5) Davantage de gouvernance mondiale est aussi nécessaire qu’improbable. La raison exigerait une OMS efficace, indépendante des grandes puissances, dotée de moyens de prévision et de gestion des crises sanitaires spectaculaires. L’émotion entraine le repli national, la méfiance, le besoin de protection et de frontières, barrières et autres murs propres. Le chemin vers davantage de multilatéralisme est donc tout sauf assuré.
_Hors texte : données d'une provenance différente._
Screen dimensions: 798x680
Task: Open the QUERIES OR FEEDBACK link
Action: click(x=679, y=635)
Mutatis mutandis, ce raisonnement s’applique aussi à l’Europe.
6) S’il est possible de stopper net la mondialisation pendant six ou huit semaines, il devrait être moins difficile encore de pouvoir ensuite la réformer. On avait déjà l’intuition que quelque chose comme une « hypermondialisation » incontrôlée était en train de l’emporter. On savait aussi qu’elle était triplement menacée : par le réchauffement climatique, par l’explosion des inégalités sociales, par la dérégulation infinie des marchés et des technologies. La pandémie intègre désormais cette cohorte de risques mortels. Il est à espérer que, quand il faudra reconstruire, c’est à l’ensemble de ces quatre risques majeurs qu’on s’attachera à remédier. Autrement dit, réfléchir à une mondialisation plus durable, plus égalitaire, moins profitable, plus solidaire. Douce utopie certes, mais horizon utile.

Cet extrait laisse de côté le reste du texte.